_WHAT YOU WILL DO:_
Start at the line containing "Screen dimensions: 814x448" and stop after the line containing "click(164, 34)". Give those lines as a JSON list of strings, one string per line, with blank lines skipped and the pictures left out.
((
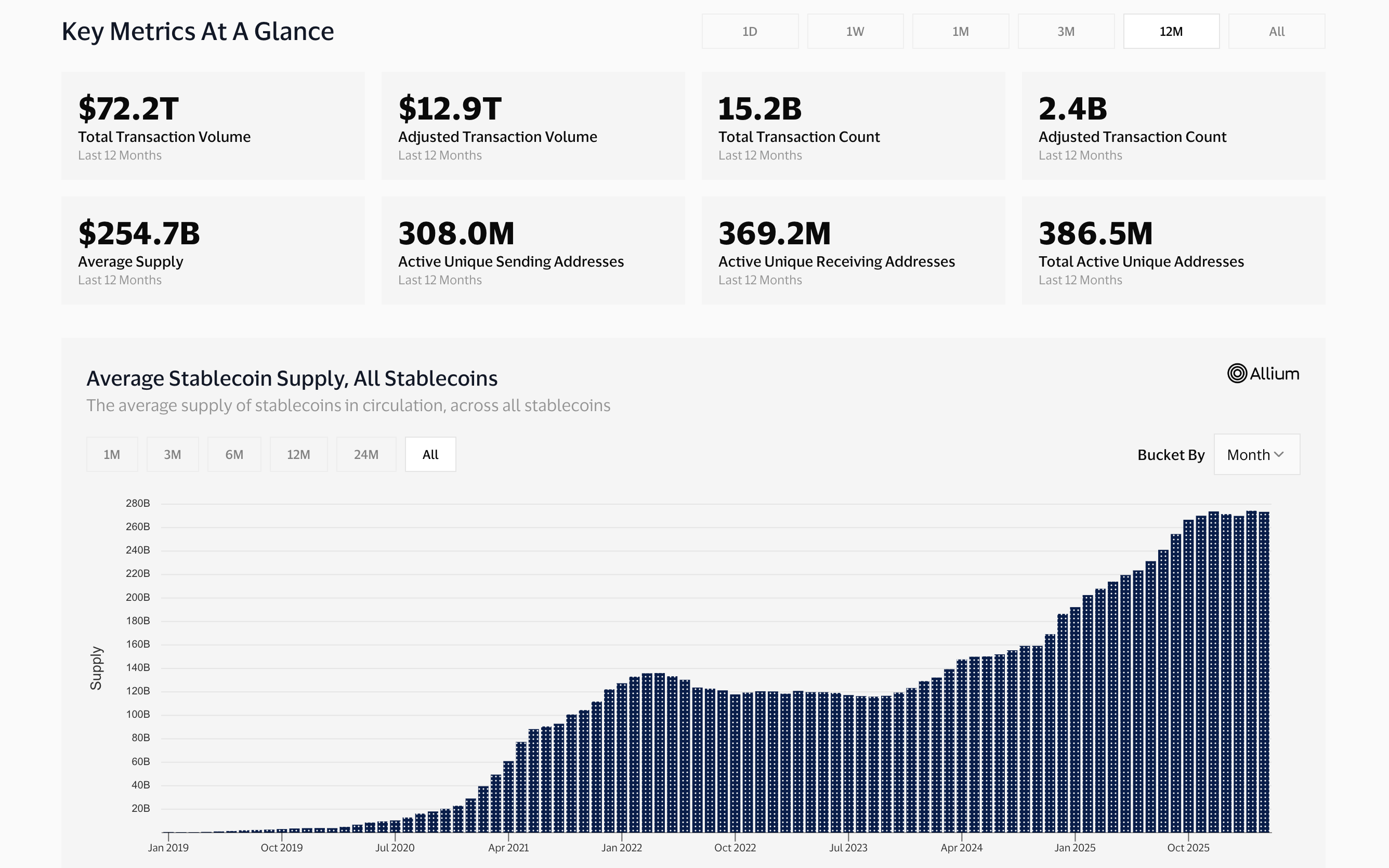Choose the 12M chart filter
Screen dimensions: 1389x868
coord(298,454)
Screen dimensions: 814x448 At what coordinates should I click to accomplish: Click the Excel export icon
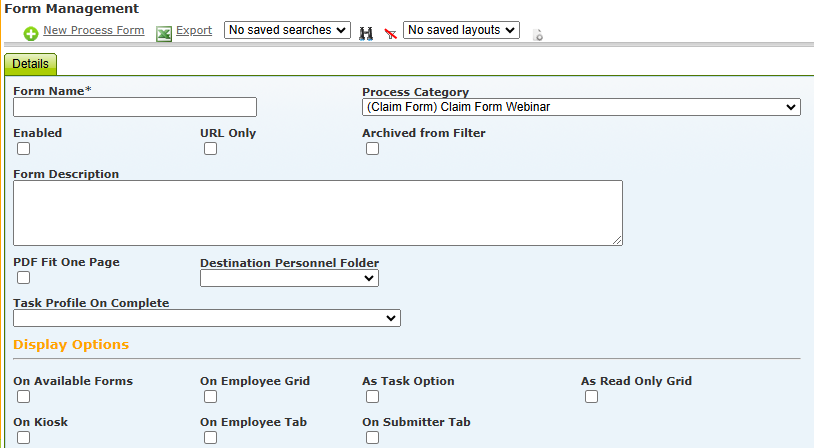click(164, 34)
))
((
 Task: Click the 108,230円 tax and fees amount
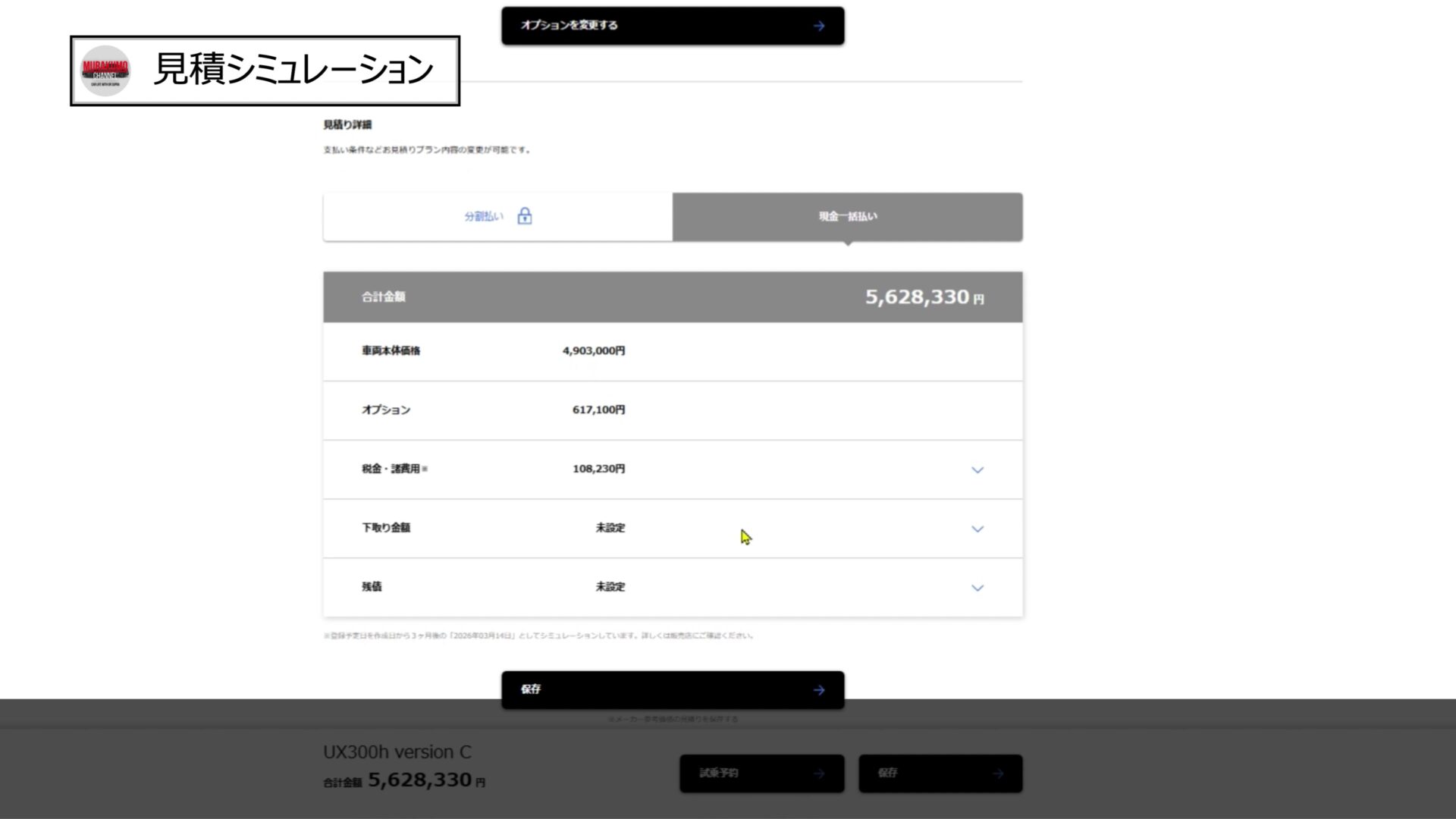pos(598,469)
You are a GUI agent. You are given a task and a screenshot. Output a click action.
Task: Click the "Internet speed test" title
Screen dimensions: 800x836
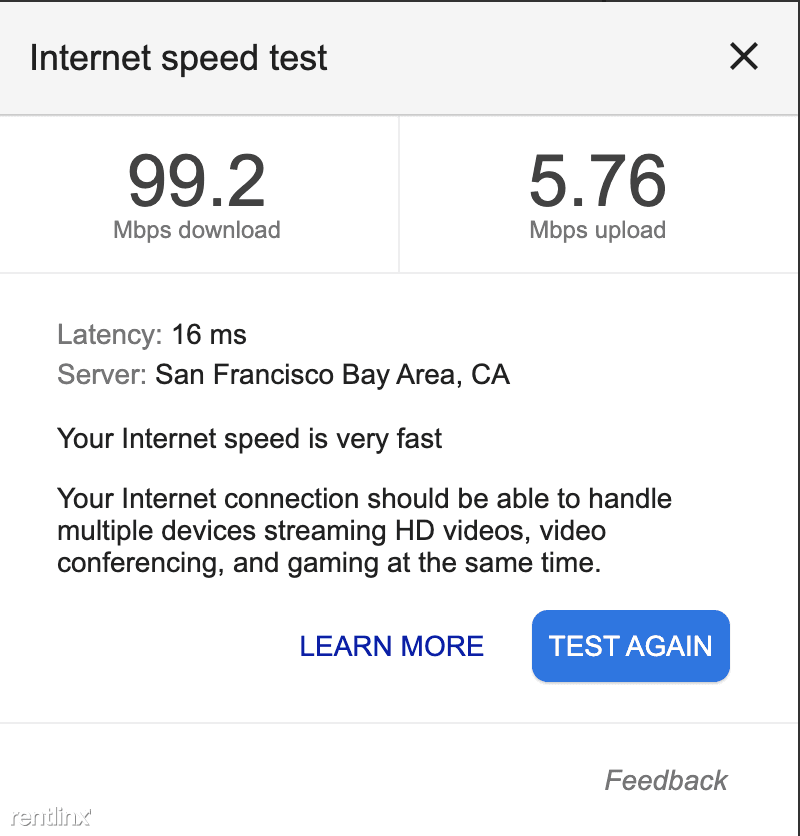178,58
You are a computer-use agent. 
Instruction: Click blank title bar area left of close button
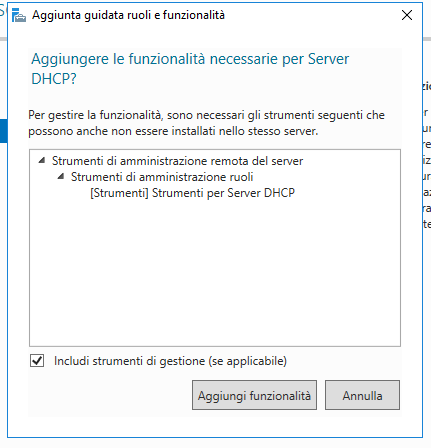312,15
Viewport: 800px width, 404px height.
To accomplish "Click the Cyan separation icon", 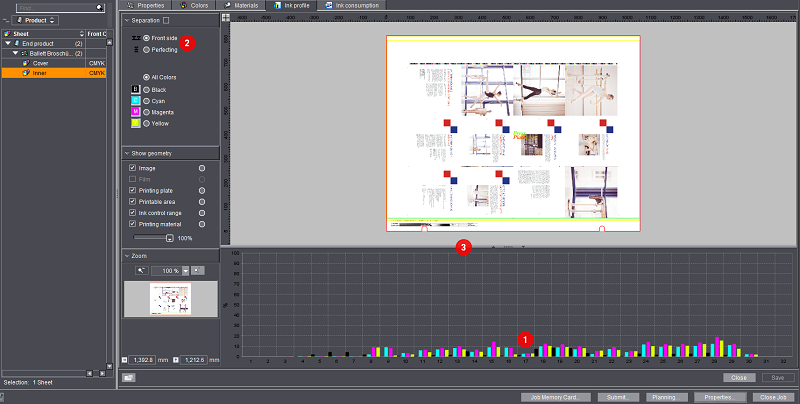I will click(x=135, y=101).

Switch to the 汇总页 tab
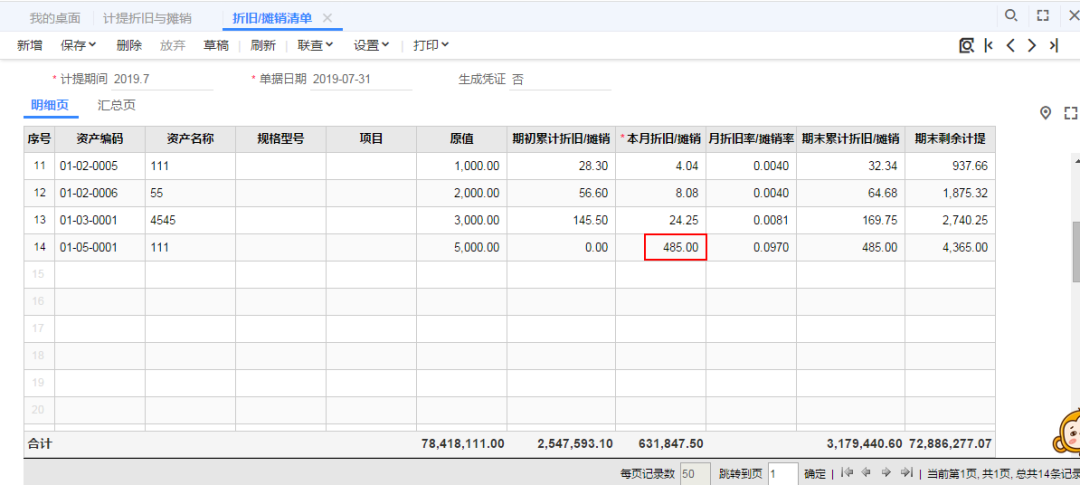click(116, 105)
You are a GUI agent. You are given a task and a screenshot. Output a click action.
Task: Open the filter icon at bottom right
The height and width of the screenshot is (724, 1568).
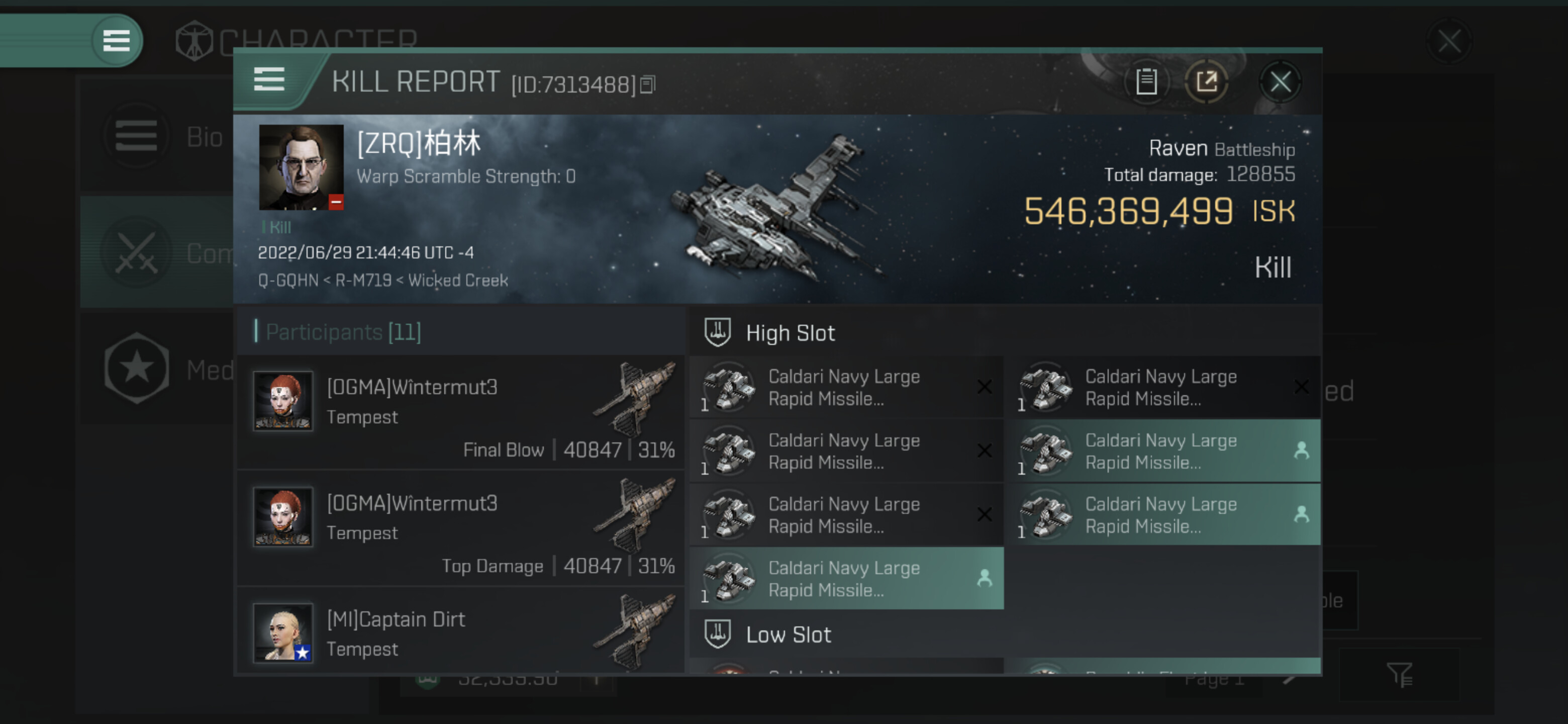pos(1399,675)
))
_TASK RESULT:_
[
  "Screen dimensions: 814x448 At what coordinates should I click to accomplish: Click the Excel export icon",
  "click(164, 34)"
]